I have a PostgreSQL database containing various education data such school-level test scores and enrollment figures. I need to separate enrollment from test scores because the data is on different grains. Even though enrollment is on a different granularity from the test-score data, many of the dimensions are the same. For example, I have:
~ ---------------------------------------------------------------------------------~
| Test Scores Fact |
|-------------|-----------|----------|-----------|--------------|------------|-----|
| school_code | test_code | grade_id | gender_id | ethnicity_id | subject_id | ... |
|-------------|-----------|----------|-----------|--------------|------------|-----|
~ --------------------------------------------------------~
| Enrollment Fact |
|-------------|----------|-----------|--------------|-----|
| school_code | grade_id | gender_id | ethnicity_id | ... |
|-------------|----------|-----------|--------------|-----|
This structure is fine on the backend, but in Qlikview, this creates a synthetic key. The solution for synthetic keys seems to usually be replacing it with a link table via Qlikview scripting, which has been my approach as well. But this does not seem to scale, as when I add a third fact table (on yet another grain) that contains more of the same dimensions, if I create another link table, now my two link tables start to associate as they contain several commonly named fields, and Qlikview's response is to create more synthetic keys?
I'm relatively new to Qlikview and am working by myself. How are multiple facts of different grains with common dimensions usually handled?
EDIT:
I've provided my solution to this problem which has been working in a production environment for just under a year! See my answer below...

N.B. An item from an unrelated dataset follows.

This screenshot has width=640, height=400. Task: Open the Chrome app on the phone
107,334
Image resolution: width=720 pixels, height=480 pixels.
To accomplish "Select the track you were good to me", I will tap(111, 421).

Seeing the popularity of this question, I'm going to add my actual solution to the mix so people have an example to work from, which for some reason is really hard to find for such a common problem...
I proceeded with creating a Link Table. This solution still to this day feels like a hack as it creates one huge table containing the Cartesian product of every one of your keys in all of your fact tables... but it does work.

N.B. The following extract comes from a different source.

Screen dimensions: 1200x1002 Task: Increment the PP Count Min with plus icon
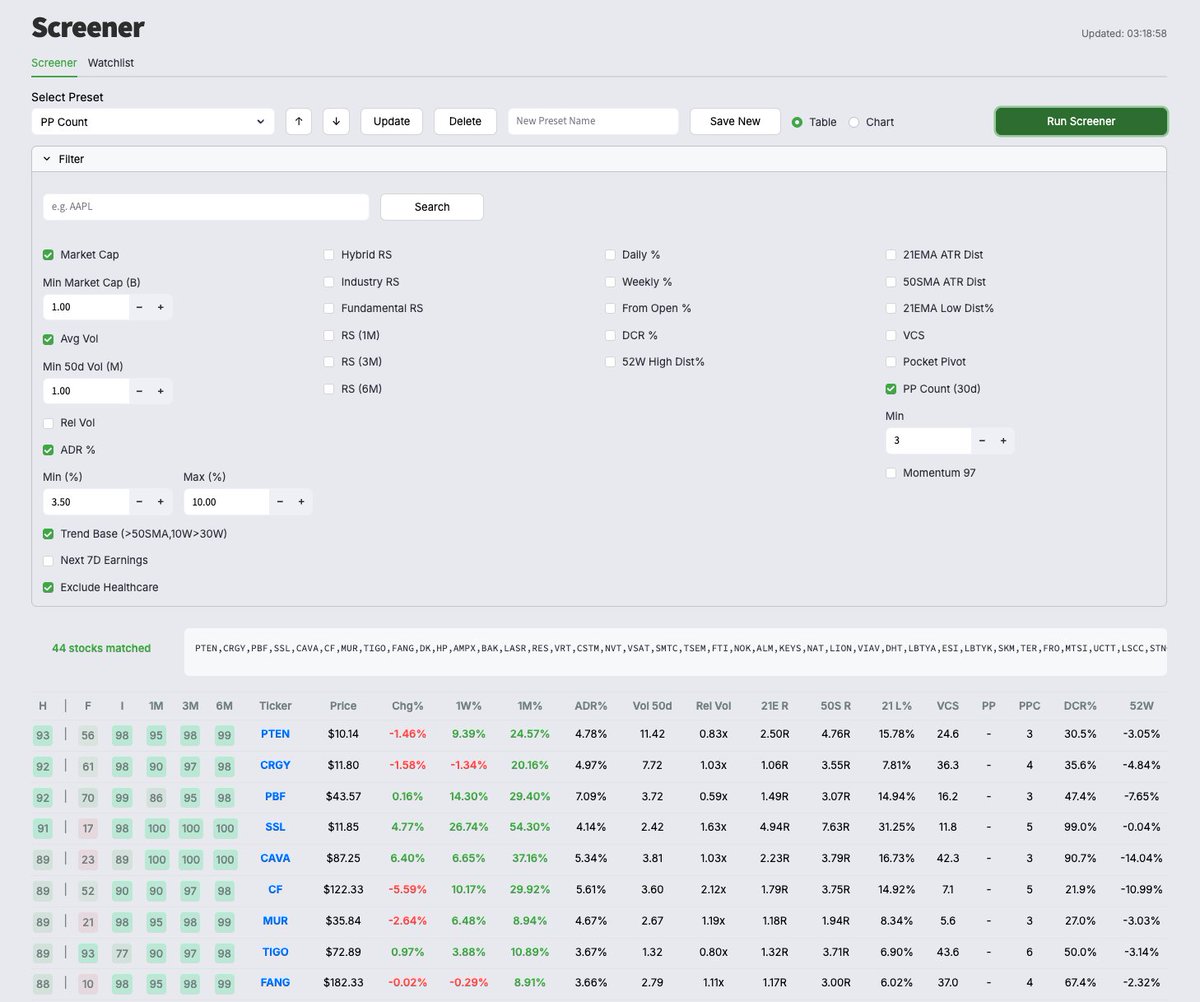coord(1003,440)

The problem: You have multiple fact tables in your database; an occurrence in almost every database ever. Some (or all) of these fact tables share the same key fields; no problem, right? Wrong. Unfortunately, due to Qlik's associative nature, instead of each one of your fact tables linking nicely to their lookup tables, your fact tables are now associating with each other and wreaking havoc on your data model; creating circular references and untold amounts of synthetic keys.

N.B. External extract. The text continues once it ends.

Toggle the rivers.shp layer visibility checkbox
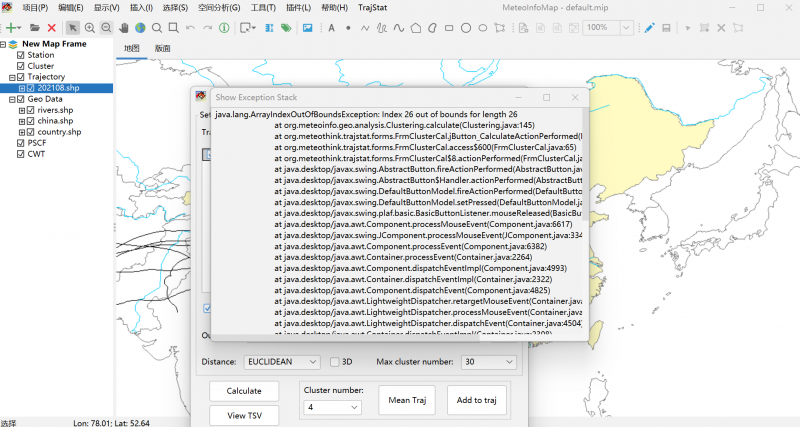800x427 pixels. coord(31,110)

The Solution: Create a Link Table. Sounds simple, right? Well, it is, but it's also very poorly documented and hard to understand without an initial explanation. You might be wondering... what's a Link Table? It is the Cartesian product of all keys from all of your fact tables. How does this correct the problem? It removes all of the unwanted associations between your fact tables as each will now only contain a single unique concatenated key. Those unique keys will associate with the Link Table only, which contains all your unique concatenated keys as well as all the individual keys. The Link Table will subsequently associate with your lookup tables and all will be well.
Implementation:
This implementation will use the two tables contained in my question above; test_scores_fact
and enrollment_fact
.
test_scores_fact | enrollment_fact | school | gender | ...
---------------- | --------------- | ------ | ------ | ---
school_code (FK) | school_code (FK) | school_code (PK) | gender_id (PK) |
test_code (FK) | grade_id (FK) | school_name (FK) | gender_desc |
grade_id (FK) | ethnicity_id (FK) | address | ... |
gender_id (FK) | gender_id (FK) | ... |
ethnicity_id (FK) | number_enrolled (F) |
subject_id (FK) |
test_score (F) |
FK = Foreign Key
PK = Primary Key
F = Fact
As you can see, the two fact tables have overlapping keys, school_code
, grade_id
, gender_id
, and ethnicity_id
. In a relational model, each key field has a corresponding table with additional information about the key. This model does not jive with Qlikview's associative nature as Qlikview associates tables based on the name of a field; even when you don't want it to. You do want like named fields to associate to their lookup tables, however you don't want like named fields in your fact tables to associate. Unfortunately you cannot stop this behavior. You must implement a Link Table...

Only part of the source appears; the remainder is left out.